→ Work to complete: Work through the entries that follow and state how many lines contain the word "agent". Only the number is wanted.

- Opening Delimiter -

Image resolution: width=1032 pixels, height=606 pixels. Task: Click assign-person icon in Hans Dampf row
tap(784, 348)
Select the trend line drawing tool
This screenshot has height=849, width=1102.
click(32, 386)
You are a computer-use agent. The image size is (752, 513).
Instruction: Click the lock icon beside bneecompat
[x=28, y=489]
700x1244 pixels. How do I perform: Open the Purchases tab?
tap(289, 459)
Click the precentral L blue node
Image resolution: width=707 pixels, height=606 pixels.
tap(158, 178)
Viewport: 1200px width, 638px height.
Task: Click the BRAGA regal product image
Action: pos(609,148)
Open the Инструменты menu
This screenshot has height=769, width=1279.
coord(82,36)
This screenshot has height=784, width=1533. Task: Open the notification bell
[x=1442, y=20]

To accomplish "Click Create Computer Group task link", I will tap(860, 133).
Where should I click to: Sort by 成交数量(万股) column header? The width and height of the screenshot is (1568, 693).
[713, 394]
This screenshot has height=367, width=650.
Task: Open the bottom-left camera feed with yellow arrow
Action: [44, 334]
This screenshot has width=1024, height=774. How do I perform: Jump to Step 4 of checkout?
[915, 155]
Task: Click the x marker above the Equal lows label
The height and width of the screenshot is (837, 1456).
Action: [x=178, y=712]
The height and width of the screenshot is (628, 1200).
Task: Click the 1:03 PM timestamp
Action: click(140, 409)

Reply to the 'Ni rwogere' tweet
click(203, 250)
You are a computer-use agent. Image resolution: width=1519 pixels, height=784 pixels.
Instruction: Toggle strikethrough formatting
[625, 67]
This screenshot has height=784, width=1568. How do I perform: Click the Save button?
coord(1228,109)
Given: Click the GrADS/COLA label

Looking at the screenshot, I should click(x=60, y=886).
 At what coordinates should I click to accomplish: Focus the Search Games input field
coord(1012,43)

- Closing Delimiter -

→ Answer area: 2